= Frank Trafford Taylor =

Frank Trafford Taylor, (1891 – November 1, 1943), was a Canadian lawyer, and the president of Kiwanis International.

== Biography ==
Taylor was born in Hamilton, Ontario, Canada, the son of William Taylor and Anne Hoare-Trafford. He was married twice, first in 1914 to Agnes Buchannan Morrison, until her death in 1928. They had two children. He later remarried, to Lilian Long, in 1935. He was a descendant of Sir Edmund Trafford KB of the de Trafford baronets.

==Career==
Taylor received a B.A. from the University of Toronto and an LL.B. from the University of Manitoba. In 1922, he was appointed solicitor for the City of St. Boniface, holding the position until his death. He was also solicitor for the Manitoba Power Commission, and represented the Province of Manitoba at the Privy Council of the United Kingdom in London. He was made a King's Counsel in 1934. He also served as President of the Manitoba Liberal Party.

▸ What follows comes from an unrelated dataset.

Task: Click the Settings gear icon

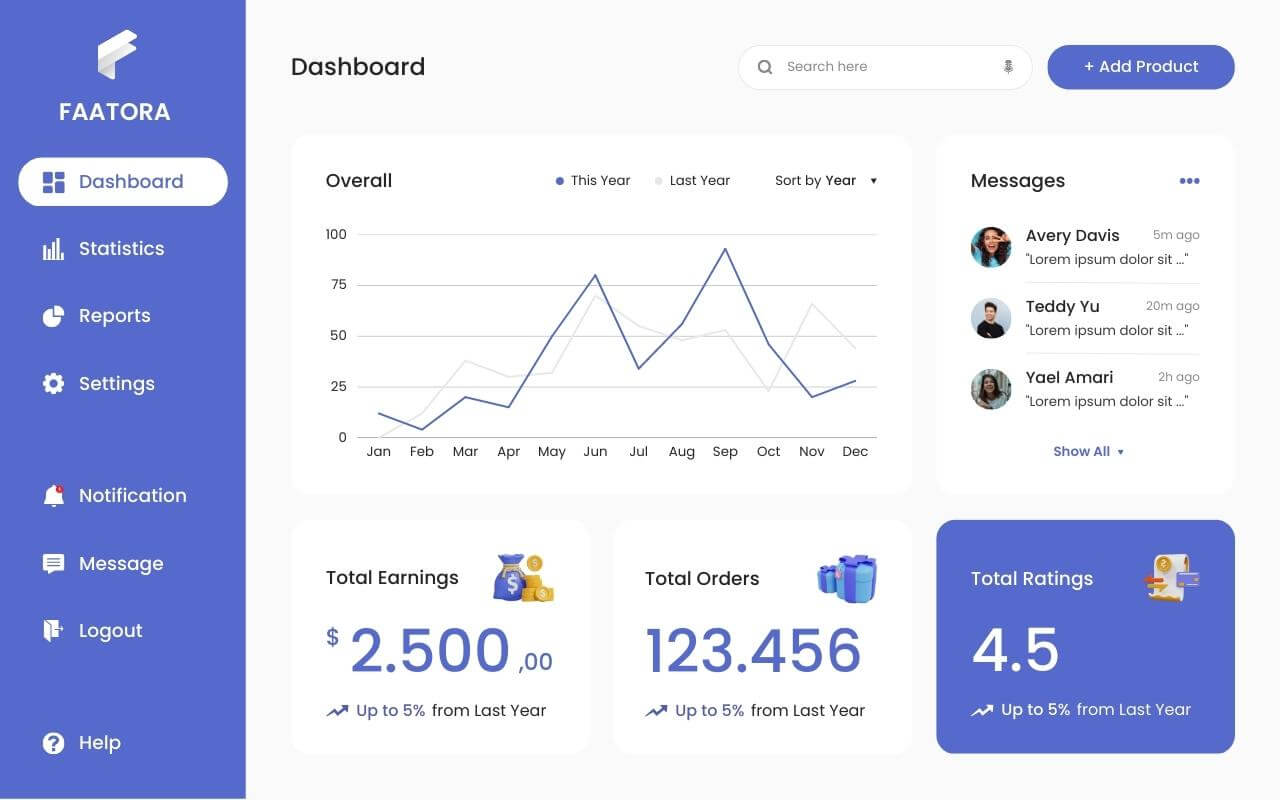Action: [x=54, y=384]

Taylor was President of Kiwanis International from 1938 to 1939, the second Canadian to do so. While President, he founded the Kiwanis International Fund in 1939

He died at his Winnipeg home on November 1, 1943, and was buried in Elmwood Cemetery. Taylor Avenue in the neighborhood of Tuxedo, Winnipeg, was named after him for his contributions to Manitoba.

The Manitoba Historical Society listed Taylor as one of Manitoba's "Prominent and Pioneering Peoples" in 2007.